Transcribe the data verbatim, from the line containing "The image size" up to and including the final line of the data, and omit the pictures from your answer.

[Begin DATA SECTION]

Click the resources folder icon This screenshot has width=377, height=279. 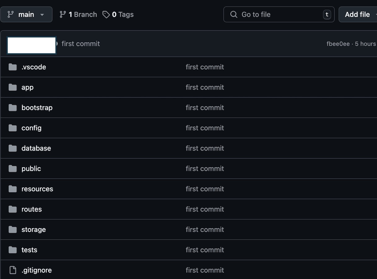[13, 189]
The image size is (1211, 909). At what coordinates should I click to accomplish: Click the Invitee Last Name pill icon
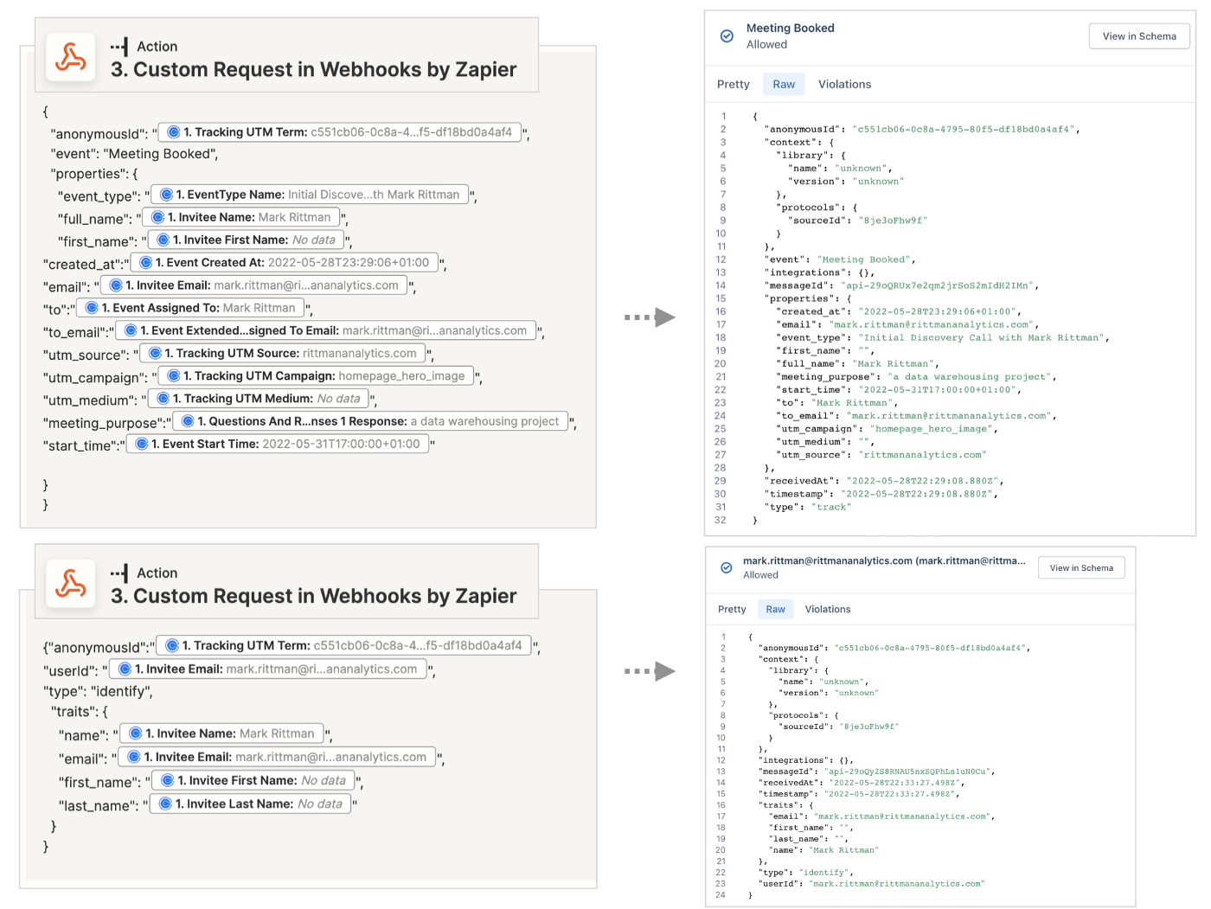[166, 803]
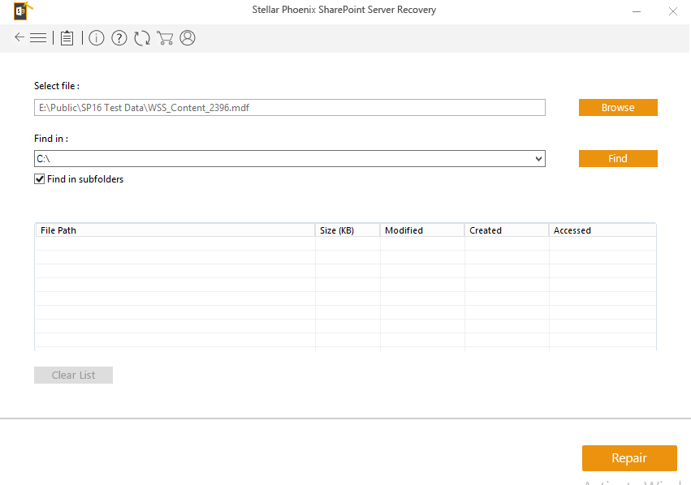
Task: Click the Select file path field
Action: click(x=289, y=108)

[End DATA SECTION]

*EXPECTED ANSWER*.
The image size is (1211, 909). At what coordinates should I click to accomplish: Click the Invitee Last Name pill icon
[166, 803]
Task: Click the Select file path field
Action: click(x=289, y=108)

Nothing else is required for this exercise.